Selon des études scientifiques, les bactéries pathogènes se multiplient plus vite que les bonnes. Vous l’aurez donc compris, un recours excessif aux antibiotiques fragilise considérablement notre organisme en ralentissant le renouvellement de nos bonnes bactéries, et en laissant le champ libre à la prolifération des espèces nuisibles.

D’autant plus, que nous savons aujourd’hui que certaines d’entre elles ont développé un gêne de résistance aux antibiotiques (voir notre article). Ces médicaments, en plus d’être inefficaces pour traiter la maladie, affaiblissent l’organisme en déstabilisant sa flore naturelle.

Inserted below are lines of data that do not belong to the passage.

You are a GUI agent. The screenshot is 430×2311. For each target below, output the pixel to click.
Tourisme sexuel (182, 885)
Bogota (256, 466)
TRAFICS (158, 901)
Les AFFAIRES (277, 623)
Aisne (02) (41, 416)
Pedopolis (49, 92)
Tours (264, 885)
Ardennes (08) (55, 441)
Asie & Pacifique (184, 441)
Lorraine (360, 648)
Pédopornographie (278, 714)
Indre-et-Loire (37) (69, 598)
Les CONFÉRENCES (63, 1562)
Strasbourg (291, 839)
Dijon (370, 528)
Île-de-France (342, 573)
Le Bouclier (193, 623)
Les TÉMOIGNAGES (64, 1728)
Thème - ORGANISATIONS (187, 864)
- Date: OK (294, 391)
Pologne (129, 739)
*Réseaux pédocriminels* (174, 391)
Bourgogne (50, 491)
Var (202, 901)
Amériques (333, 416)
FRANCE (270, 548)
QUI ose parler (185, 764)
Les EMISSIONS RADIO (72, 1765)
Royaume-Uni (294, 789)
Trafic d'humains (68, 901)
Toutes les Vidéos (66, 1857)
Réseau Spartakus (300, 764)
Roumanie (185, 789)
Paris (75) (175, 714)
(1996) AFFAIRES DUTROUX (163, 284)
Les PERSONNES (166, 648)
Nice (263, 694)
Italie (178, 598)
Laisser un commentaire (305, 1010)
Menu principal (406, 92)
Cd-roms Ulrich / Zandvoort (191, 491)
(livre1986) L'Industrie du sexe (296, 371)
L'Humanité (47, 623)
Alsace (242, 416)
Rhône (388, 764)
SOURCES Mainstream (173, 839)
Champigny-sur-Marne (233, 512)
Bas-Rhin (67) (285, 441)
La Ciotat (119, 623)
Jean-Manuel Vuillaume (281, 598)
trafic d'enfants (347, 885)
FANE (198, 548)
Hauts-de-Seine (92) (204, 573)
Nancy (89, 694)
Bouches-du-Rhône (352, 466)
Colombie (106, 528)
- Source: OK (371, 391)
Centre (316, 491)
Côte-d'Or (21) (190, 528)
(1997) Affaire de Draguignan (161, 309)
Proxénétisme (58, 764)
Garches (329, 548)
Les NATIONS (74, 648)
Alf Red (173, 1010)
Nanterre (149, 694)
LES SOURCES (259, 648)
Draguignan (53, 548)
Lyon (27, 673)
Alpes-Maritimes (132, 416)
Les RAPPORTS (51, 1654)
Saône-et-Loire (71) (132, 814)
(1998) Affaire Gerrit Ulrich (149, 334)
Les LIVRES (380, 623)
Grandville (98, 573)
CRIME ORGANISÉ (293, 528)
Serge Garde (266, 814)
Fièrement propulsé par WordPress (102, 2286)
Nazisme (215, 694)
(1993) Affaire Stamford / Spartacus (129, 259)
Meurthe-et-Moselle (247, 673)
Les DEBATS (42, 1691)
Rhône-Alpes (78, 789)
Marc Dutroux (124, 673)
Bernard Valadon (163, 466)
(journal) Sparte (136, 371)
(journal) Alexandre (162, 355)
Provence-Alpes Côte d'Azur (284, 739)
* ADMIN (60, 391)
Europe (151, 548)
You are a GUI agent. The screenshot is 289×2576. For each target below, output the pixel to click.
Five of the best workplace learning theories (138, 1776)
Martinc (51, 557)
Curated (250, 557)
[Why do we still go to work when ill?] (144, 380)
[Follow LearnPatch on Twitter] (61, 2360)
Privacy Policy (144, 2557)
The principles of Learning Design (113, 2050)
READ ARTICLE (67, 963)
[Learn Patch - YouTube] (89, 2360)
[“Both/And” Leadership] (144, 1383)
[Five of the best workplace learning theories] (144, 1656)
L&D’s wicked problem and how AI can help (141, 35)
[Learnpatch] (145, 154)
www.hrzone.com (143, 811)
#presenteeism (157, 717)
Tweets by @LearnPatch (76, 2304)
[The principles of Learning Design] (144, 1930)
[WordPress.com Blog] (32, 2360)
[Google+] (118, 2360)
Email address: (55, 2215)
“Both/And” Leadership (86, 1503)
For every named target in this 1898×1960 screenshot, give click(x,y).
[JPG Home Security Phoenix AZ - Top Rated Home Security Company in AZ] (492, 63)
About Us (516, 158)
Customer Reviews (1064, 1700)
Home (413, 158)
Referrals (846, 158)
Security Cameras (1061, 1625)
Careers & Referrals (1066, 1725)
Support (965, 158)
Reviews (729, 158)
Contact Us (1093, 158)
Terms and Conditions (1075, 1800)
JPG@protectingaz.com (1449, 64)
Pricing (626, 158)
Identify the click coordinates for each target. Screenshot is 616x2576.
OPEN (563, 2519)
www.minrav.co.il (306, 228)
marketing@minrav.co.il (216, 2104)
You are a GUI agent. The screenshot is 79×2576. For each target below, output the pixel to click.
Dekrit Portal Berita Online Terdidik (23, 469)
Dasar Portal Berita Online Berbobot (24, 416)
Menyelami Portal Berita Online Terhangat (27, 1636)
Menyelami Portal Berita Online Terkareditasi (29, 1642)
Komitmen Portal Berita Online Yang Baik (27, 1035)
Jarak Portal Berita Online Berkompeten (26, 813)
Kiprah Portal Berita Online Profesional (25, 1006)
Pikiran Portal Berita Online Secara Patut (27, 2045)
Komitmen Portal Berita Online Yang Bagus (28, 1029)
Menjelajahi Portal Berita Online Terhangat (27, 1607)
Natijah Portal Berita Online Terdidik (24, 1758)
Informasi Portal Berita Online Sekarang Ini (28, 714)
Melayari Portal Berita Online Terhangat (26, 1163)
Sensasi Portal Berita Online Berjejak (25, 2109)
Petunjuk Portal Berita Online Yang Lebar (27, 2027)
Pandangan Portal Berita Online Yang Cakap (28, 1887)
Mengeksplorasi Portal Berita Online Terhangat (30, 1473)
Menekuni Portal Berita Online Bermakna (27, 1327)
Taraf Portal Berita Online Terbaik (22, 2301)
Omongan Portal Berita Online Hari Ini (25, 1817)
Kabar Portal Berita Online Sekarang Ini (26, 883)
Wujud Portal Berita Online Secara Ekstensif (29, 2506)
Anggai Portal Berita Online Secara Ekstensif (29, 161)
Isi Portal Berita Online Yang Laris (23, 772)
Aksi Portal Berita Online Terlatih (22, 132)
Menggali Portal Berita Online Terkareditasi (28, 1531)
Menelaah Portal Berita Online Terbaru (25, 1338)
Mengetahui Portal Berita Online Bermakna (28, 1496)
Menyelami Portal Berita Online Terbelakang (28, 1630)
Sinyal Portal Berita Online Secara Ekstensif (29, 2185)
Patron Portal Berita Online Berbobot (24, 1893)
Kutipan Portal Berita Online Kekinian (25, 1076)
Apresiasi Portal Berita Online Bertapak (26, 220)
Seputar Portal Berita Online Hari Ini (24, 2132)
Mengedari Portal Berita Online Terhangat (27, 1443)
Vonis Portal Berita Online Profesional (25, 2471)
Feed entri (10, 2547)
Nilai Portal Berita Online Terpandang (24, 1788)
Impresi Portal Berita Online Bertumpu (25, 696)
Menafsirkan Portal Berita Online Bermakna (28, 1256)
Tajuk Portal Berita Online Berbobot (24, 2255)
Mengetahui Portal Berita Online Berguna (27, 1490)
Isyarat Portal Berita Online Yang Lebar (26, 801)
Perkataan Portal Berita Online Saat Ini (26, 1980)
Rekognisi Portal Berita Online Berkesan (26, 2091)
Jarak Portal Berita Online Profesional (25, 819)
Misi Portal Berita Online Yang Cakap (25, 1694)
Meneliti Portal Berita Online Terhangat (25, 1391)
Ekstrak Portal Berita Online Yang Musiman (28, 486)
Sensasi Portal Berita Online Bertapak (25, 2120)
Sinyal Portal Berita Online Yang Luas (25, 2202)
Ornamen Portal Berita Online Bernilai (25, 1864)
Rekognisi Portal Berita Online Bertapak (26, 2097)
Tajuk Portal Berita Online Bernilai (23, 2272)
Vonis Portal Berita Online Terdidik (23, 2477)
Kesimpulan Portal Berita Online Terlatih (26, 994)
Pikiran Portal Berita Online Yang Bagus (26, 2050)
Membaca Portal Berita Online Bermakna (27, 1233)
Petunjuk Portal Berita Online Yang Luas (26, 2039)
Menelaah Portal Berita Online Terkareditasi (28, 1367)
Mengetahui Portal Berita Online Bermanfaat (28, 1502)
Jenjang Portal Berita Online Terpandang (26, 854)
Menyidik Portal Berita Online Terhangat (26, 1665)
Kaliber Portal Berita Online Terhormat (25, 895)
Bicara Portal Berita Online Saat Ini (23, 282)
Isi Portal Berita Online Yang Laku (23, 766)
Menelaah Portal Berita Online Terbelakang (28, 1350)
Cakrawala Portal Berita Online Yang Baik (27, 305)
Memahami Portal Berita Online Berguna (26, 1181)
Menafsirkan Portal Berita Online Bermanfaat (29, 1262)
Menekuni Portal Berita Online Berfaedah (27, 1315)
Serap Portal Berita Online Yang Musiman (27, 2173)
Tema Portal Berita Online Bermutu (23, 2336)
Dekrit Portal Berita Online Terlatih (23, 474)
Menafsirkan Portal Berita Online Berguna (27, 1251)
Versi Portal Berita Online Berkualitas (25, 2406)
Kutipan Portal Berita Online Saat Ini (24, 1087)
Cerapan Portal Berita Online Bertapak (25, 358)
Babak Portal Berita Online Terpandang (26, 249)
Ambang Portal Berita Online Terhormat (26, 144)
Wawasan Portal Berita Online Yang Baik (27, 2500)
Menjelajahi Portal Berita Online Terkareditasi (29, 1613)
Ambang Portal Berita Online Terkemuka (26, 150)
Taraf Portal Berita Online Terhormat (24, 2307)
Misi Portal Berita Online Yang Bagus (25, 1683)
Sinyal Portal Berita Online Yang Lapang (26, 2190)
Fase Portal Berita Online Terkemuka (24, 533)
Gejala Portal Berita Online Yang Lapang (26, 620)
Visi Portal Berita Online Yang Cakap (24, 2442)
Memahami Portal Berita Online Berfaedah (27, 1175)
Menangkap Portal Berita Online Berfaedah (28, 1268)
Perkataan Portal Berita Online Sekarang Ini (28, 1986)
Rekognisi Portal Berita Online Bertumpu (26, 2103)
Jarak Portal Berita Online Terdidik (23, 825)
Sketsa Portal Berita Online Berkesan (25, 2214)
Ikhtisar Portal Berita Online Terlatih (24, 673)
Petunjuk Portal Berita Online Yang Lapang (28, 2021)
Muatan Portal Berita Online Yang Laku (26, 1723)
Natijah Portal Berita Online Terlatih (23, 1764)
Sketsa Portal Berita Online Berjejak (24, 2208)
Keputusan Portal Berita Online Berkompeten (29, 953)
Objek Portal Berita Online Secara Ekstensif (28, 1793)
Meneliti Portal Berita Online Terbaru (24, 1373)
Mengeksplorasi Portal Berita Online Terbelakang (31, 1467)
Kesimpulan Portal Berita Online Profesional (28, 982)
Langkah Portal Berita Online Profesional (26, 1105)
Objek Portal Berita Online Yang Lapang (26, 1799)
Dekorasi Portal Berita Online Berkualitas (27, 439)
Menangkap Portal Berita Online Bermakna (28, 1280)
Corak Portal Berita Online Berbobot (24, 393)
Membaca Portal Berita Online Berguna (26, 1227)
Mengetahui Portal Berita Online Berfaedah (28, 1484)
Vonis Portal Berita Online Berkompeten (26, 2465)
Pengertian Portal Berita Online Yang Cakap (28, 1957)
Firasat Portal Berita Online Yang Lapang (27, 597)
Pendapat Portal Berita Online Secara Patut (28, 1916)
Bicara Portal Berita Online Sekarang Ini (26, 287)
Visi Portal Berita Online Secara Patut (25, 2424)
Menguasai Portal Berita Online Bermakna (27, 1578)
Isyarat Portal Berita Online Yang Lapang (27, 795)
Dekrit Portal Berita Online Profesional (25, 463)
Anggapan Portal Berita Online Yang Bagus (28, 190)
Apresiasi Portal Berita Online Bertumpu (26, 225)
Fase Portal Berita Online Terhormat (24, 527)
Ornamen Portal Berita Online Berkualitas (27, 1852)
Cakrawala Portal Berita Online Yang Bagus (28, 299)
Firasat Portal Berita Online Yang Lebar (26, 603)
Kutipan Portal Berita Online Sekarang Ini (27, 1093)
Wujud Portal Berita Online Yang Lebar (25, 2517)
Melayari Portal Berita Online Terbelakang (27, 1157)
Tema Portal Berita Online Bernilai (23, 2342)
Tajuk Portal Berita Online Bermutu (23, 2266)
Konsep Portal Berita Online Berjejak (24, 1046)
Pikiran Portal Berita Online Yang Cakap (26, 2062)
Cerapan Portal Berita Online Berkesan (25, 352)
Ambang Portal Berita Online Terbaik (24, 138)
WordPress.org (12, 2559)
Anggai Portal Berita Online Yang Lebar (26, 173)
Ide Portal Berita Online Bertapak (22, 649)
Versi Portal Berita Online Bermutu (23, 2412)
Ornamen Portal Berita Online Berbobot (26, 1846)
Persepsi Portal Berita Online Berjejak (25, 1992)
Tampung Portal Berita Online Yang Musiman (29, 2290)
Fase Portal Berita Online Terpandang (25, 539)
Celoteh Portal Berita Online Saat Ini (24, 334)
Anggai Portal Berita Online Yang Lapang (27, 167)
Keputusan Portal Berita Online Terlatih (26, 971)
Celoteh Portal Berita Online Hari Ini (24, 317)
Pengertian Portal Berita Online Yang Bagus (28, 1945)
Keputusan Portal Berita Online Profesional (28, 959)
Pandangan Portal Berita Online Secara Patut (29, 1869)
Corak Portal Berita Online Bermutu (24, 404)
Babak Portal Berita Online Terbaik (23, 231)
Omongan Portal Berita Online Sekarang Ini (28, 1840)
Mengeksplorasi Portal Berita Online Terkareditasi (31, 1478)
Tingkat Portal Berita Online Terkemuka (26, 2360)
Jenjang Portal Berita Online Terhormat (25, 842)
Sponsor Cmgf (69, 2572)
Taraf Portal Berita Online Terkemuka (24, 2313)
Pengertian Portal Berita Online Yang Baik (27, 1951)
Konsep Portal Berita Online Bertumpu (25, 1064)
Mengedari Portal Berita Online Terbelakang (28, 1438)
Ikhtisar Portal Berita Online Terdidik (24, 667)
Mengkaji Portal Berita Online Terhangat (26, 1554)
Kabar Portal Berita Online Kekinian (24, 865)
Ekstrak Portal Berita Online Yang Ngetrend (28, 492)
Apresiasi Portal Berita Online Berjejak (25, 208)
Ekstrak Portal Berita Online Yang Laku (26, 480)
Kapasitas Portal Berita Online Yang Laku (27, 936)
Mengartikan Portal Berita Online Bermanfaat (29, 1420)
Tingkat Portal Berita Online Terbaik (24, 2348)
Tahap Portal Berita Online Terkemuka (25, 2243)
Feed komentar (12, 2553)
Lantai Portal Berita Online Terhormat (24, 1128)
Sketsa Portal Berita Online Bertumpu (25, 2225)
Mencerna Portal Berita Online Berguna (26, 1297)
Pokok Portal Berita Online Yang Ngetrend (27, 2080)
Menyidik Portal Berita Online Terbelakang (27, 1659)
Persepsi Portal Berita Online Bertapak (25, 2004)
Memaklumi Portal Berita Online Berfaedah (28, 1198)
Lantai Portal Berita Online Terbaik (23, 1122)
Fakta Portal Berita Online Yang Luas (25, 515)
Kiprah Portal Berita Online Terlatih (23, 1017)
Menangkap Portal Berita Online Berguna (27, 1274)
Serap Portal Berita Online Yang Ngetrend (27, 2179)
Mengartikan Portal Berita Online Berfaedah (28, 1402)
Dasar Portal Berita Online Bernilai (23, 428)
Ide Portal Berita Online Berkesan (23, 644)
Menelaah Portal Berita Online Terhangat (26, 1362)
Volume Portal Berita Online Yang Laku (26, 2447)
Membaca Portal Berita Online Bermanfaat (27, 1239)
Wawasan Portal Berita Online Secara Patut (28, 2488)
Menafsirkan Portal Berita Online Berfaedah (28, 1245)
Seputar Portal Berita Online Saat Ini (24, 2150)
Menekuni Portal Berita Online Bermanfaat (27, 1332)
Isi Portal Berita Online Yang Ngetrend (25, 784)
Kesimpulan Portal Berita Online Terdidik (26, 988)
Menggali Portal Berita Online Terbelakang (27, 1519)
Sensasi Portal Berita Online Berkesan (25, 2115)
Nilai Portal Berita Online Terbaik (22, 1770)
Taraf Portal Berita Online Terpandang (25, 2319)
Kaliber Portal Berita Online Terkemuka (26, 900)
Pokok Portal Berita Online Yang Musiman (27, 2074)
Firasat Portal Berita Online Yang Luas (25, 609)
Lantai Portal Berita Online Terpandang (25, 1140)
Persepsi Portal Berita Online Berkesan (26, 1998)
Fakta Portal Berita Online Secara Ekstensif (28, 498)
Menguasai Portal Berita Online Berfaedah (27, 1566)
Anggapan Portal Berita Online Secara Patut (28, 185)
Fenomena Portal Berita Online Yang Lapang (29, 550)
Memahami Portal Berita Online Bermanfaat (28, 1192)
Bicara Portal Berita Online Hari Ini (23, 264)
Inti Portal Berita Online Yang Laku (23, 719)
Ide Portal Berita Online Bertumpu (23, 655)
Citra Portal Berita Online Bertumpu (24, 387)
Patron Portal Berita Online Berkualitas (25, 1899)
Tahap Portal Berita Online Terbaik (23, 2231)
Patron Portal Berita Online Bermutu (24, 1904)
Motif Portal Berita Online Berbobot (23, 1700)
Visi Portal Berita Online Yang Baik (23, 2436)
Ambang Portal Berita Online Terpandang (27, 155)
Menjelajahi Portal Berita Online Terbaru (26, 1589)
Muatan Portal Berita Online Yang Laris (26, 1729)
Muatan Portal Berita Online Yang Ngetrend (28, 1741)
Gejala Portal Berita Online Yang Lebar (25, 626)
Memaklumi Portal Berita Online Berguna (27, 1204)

Bonnes bactéries et argent colloïdal

Pendant longtemps, nous avons cru que l’argent colloïdal ne se différenciait pas des antibiotiques sur ce point : la prise excessive d’argent colloïdal comme de médicaments entrainait la destruction des mauvaises mais aussi des bonnes bactéries.

Cependant, des études récentes sont parvenues à démontrer que contrairement à de nombreux médicaments bactéricides, l’argent colloïdal n’a aucun effet destructeur sur les bactéries bénéfiques. En effet, l’argent colloïdal parviendrait à différencier les agents pathogènes des bonnes bactéries. Selon ces études, les colloïdes d’argent ne s’attaquent qu’à certains types de microbes dotés d’une structure cellulaire particulière avec laquelle ils réagissent chimiquement. Ce sont ces derniers qui sont responsables de nos maladies.

Rappelons toutefois que toutes les maladies infectieuses ne sont pas causées par des bactéries. En effet, il existe d’autres microorganismes pathogènes comme les virus, les champignons, les parasites… Dans de tels cas, les antibiotiques sont inutiles, car rappelons-le, ils  ne sont efficaces que contre les bactéries. Il est donc important de savoir quel type de germe est à l’origine de notre maladie pour prendre un traitement adapté. L’argent colloïdal est l’un des seuls remèdes pouvant être utilisé quelque soit le microbe responsable de l’infection. Il est en plus sans danger pour l’organisme car il n’agit pas contre la flore bénéfique.